# Suche Notebook mit folgenden Eigenschaften



## Invisible_XXI (11. Januar 2009)

Hier die Eigenschaften nach Wichtigkeit.

1. Akkulaufzeit: so lange wie möglich
2. gutes WLAN: reichweite + stabilität sind da wichtig
3. boxen, die nicht vom lüfter übertönt werden
4. relativ flott... nur habe ich leider keine ahnung von den notebook cpus (ist ein t5800 mit gleichem takt viel schneller als ein t3200? und wie flott ist der atom im vergleich?)
5. displaygröße 14-15", matt finde ich besser, aber zur not tuts auch ein glare


einsatzgebiet: internet, office, mp3 und videos/dvds schauen

also 2 gb ram sollten schon drin sein.


ich habe hier ein angebot für ein samsung sa11-aura safa für 555 euro.
- core 2 duo T5800, 2x2GHz
- 4 gb ram ddr2
- 320gb festplatte
- geforce 9200 GS mit 512 mb ram
- vista home premium

was sagt ihr dazu?


----------



## 1821984 (11. Januar 2009)

Was möchtest du denn ausgeben?
Möchtest du auch zocken?

Ein Intel Atom ist nur in Netbook drin und damit kann man keine Videos bearbeiten weil 10" Display!!!


----------



## Invisible_XXI (11. Januar 2009)

einsatzgebiet ist nur wie oben beschrieben, also keine spiele oder videos bearbeiten.

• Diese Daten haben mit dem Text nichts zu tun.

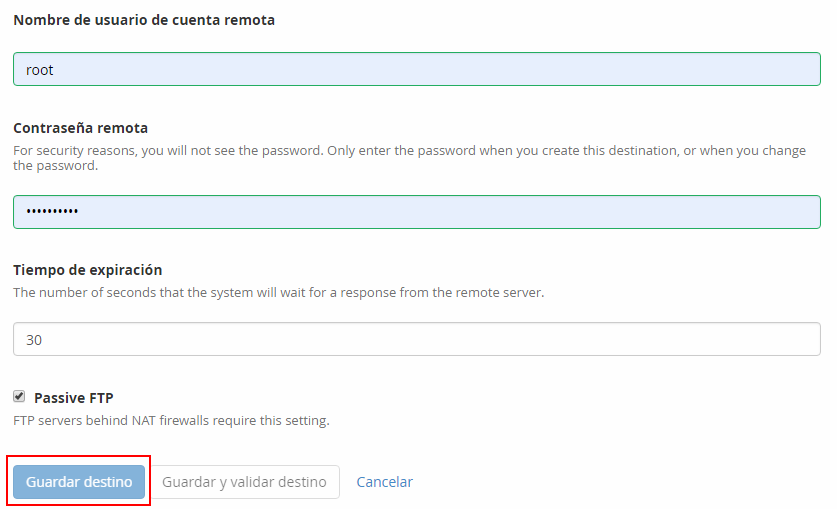
Task: Click the bold Passive FTP label text
Action: click(74, 398)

10" ist allerdings echt wenig. damit wird das videoschauen eher mager.


----------



## 1821984 (11. Januar 2009)

*ACER Extensa 5630Z-322G16N_VHB*


*Acer Aspire 7730G-584G50MN + Guitar Hero 3*




Also jetzt hab ich mal zwei rausgesucht weil du noch kein Preis genannt hast.
Der erste hat nen lahmen Prozessor. Ist mit der erste Dual Core und schon ewig aufn Markt. Die graka ist ist leistungschwach und wirklich nur für Office und Co geeignet.

Der zweite ist nen 17" (zu groß ?) und hat ne Graka womit man auch zocken kann aktuelle Games ink.! Der Prozessor ist etwas älter aber noch sehr viel verbaut. Aktuelle z.B. haben bereits nr.T9400 kannst du da ja mal vergleichen.
Das Display ist sehr gut zum DVD/Fernseh schauen (Reaktionszeit =8ms) und ne große Festplatte ist auch vorhanden!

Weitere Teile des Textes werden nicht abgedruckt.